AFAIK there aren't really any examples of production systems that have
meaningful, formally verified security properties without gaping holes.

Do you have a good paper about the full stack formalization/verification of a
nuclear launch system?

 _> “Best practice” is a euphemism for whatever it is the majority does.
Nobody ever got fired for buying IBM. That’s not even reasoning._

1\. Companies are sometimes sued, _successfully_ , for _not_ following "best
practices". And on technical merits. Ex, Toyota lawsuits.

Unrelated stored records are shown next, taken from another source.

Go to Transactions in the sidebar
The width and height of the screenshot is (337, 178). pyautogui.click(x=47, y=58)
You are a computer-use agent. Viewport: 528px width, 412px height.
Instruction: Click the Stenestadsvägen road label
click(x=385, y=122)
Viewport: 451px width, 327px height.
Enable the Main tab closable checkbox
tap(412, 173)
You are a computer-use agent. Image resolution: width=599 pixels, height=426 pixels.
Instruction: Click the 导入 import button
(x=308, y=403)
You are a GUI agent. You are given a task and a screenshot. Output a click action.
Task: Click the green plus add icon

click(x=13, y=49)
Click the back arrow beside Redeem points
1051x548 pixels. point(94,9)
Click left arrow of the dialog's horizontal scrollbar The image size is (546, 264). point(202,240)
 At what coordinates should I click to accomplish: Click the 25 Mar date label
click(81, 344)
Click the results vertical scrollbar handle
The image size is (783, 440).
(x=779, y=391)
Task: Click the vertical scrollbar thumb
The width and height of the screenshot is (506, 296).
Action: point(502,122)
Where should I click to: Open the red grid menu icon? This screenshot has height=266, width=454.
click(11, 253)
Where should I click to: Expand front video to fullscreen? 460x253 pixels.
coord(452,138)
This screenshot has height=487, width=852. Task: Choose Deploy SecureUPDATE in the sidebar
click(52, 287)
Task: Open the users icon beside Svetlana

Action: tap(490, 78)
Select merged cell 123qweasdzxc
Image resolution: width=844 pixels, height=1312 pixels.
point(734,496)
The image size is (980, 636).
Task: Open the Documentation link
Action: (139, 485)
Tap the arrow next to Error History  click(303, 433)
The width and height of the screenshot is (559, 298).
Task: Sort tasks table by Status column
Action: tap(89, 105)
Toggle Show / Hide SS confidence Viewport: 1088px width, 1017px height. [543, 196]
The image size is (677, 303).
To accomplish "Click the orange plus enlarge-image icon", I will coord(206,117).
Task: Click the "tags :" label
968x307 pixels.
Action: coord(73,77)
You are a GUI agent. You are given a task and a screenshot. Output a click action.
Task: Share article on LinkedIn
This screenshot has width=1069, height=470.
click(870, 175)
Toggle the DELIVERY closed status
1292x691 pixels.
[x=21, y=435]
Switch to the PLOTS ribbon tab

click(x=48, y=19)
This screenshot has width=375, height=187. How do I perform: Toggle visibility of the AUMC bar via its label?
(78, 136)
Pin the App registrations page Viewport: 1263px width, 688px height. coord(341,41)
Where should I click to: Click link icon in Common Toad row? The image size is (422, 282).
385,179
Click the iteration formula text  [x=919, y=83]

2\. It most definitely is reasoning! Here's the cartoon derivation: "If I buy
IBM I do not get fired. Therefore, I will buy IBM". This is reasoning about
the social system, not the technical system. But then, security is both a
technical problem and a social problem. $Billions on formal verification can't
stop the simplest of phishing attacks.

 _> First all programs have operational semantics, the only question is how
well understood they are. _

Well... I guess technically. But that's not typically what people mean when
they say something "has a(n operational) semantics".

Typically when people say "X has an operational semantics" they mean "someone
has actually tex'd/coq'd/pencil'd the transition rules and maybe proved things
about them".

Example: If I implement a programming language without doing any theory and
you ask if I have an operational semantics, the only non-confusing answer is
"no" or perhaps "the semantics is defined by the implementation of the
compiler", which is just a tongue-in-cheek way of saying "no". This doesn't
mean that no operational semantics _exists_ , it just means I haven't written
it down in the form of transition rules or a coq file or whatever.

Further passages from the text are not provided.